Well, Steve and I got stuck in and we made another veggie garden bed. After being shamed by my brother about how wonky the first one was we fixed the initial garden bed and cleaned out the chook roost (turfing clucky hens left right and centre), removed a cotoneaster that was waving at us like it had no mortal enemies (WRONG! :o)) and confronted a nest of enormous blackberries hell bent on taking over Serendipity Farm. Steve + Fran = unhappy blackberries. After this we revisited the chook roost and turfed out the clucky hens again. I don’t really know why we bother doing this. They are the most determined set of hens that I have ever met. While I was hauling out dung rich hay with the compost fork, they were trying to settle in their nesting boxes. When I got the shovel to remove the rest of the debris (after turfing them out of the nesting boxes once) they sidled in through one of the small doors leading out to the chook enclosure outside and were just about to settle down again when I turfed them out. After sweeping the floor with an outdoor broom I grabbed a most protesting hen and turfed her out the door…are you starting to get the picture? These hens have one mission in life. To find an egg (any egg will do) and sit on it. They are so very lucky that I am a vegetarian and that I don’t like killing things or they might be Sunday dinner by now.

Here is what we are hoping to attract to pollinate our garden, seen here on a garlic flower, by leaving flowers and shrubs in the veggie garden area.  Steve is very proud of this photo :o)

My brother has some amazing seabright chooks. He has 2 hens, a rooster and a baby chick. They are bantams and spend their days out in the wilderness foraging. Roger the rooster is the most suspicious little creature that I have ever laid eyes on. Bezial looks like an innocent compared to him! This little fellow doesn’t trust anyone. My brother, who dotes on his chooks and gives them the best of everything, is apparently not to be trusted at all. I don’t know what has happened in his tiny fowl brain to cause him to be so untrusting of any and everything, but he spends his days herding his girls and their progeny around relentlessly to avoid any contact with humans. Even a nice bit of fresh grain bread won’t get past this wily little man. He warns his girls not to touch it and when my brother tries to pick up any of his girls, he goes ballistic. I am starting to think that Yin is a saint compared to Roger. Yin has never attacked anyone. He once tried to stand up to Earl and came off second best so has a most healthy respect for anything larger than him and tends to avoid confrontation rather than initiate it. I get the feeling that my brothers rooster has a little man complex. It was quite difficult to even get a picture of Roger and the girls because he was constantly keeping them moving all the time that I was attempting to take their pictures. Here is the best that I could do…

Here are 2 of the Seabright bantam chicks on my brothers property

Despite having such distinctive markings it is quite hard to see these chooks when they are out foraging.

### Collected data
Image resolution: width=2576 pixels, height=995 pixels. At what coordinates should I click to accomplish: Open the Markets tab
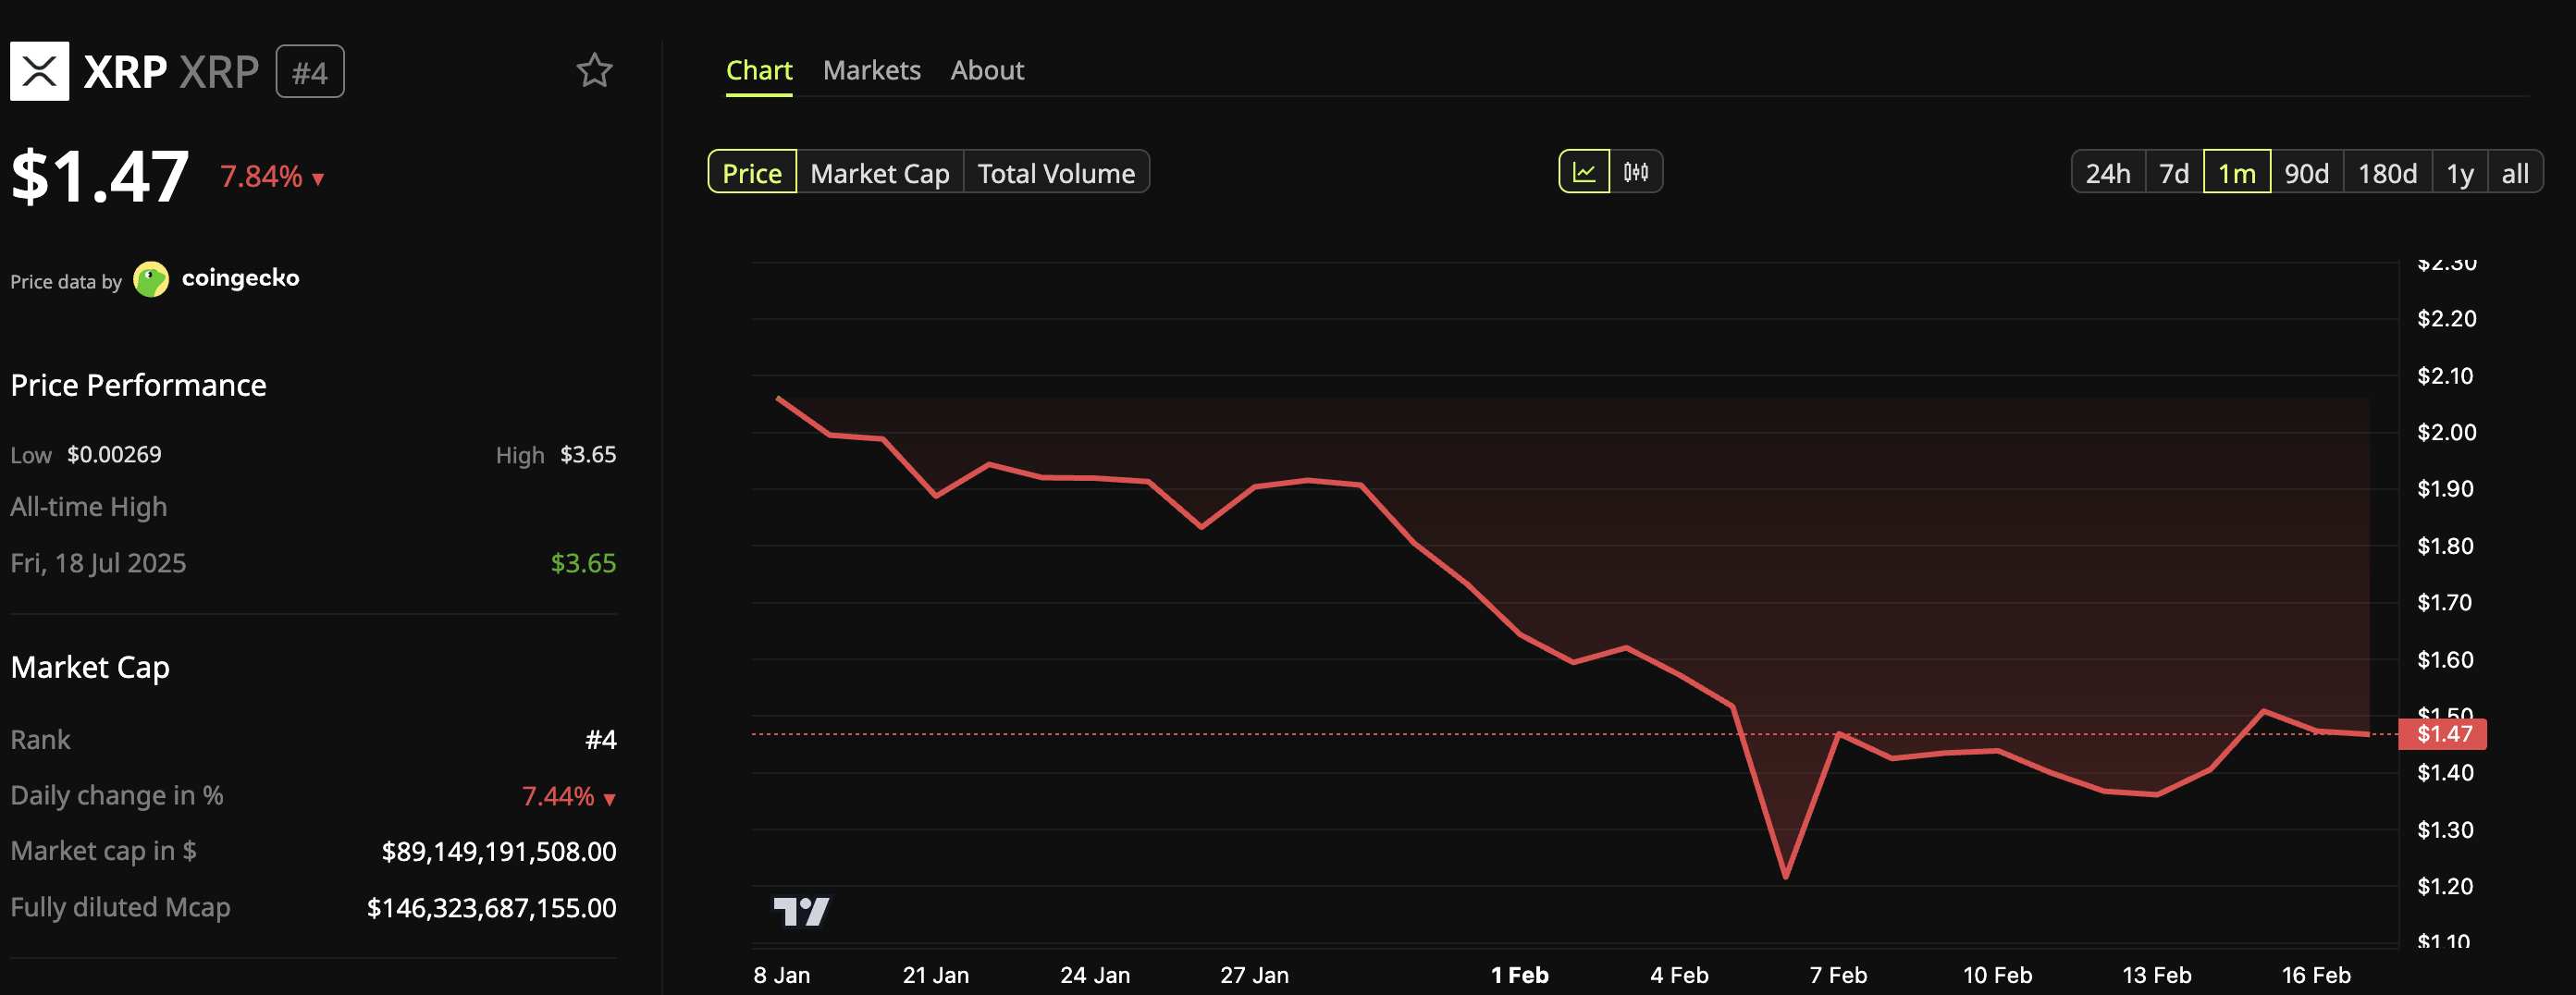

### Exercises to complete
1. List every name of an individual, person or animal, that appears in the farm blog post.
2. Repeat the farm blog post word for word from "Here are 2 of" to "are out foraging.".
3. According to the farm blog post, which chooks does the writer's brother have?

### Answer set
1. Steve, Fran, Roger, Bezial, Yin, Earl

2.
Here are 2 of the Seabright bantam chicks on my brothers property

Despite having such distinctive markings it is quite hard to see these chooks when they are out foraging.

3. Two hens, a rooster and a baby chick, all seabright bantams.